Image Via Refinery29

 

4. If it happened to me, what would I do? There are many steps that can be taken to ensure that you can back up your report of sexual assault with evidence. Immediately after the sexual assault has occurred, seek medical attention. Even if you haven't been physically injured, going to the hospital and getting a rape kit done not only can help find DNA evidence but also is free of charge by law. Furthermore, if you do not wish to file a report at that moment, you will receive a code to use if you decide later that you want to report. Other tips include not bathing, showering, cleaning the area, using the restroom or changing clothes until after the sexual assault forensic assessment is completed. These tips can be crucial in preserving DNA evidence. 

If you have been a victim, SMU has free counseling services where you can get the help to sort through your trauma.

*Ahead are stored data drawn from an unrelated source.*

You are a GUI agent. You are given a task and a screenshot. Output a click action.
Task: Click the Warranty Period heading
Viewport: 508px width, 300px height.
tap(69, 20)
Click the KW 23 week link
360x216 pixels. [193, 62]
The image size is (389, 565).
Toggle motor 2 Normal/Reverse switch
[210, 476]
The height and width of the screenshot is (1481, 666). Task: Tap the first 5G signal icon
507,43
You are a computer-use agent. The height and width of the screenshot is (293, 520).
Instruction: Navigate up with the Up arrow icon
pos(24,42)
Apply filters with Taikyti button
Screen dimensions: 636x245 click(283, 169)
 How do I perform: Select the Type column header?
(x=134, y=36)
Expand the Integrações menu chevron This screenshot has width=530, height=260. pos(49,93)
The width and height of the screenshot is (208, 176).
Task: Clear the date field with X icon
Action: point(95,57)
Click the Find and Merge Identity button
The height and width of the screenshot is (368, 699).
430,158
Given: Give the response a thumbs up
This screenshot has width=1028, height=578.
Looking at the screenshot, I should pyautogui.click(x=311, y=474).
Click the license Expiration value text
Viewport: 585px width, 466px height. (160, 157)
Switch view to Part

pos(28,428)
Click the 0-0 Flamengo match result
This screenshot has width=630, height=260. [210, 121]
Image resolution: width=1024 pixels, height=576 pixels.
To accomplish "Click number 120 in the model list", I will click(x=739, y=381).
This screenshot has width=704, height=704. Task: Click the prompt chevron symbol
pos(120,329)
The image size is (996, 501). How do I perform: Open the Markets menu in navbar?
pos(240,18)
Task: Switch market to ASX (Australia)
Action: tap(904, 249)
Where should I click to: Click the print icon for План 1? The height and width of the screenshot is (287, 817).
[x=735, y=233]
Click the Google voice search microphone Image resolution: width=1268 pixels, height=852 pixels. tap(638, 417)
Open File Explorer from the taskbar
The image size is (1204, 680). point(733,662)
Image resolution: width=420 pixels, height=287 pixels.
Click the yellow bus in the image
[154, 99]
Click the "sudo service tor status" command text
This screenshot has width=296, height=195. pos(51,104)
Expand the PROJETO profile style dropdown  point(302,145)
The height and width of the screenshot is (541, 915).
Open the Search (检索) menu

While these topics are extremely difficult to discuss, it's incredibly important to know what to do if it ever happens to you. I do not believe that this is a man-problem, despite what my previous rant may make it seem like. I think it is a culture problem. Broken homes, broken people, broken systems all contribute to the issues of society. Until we can fix these, our culture in America will be rampant with issues that need real attention from politicians and leaders.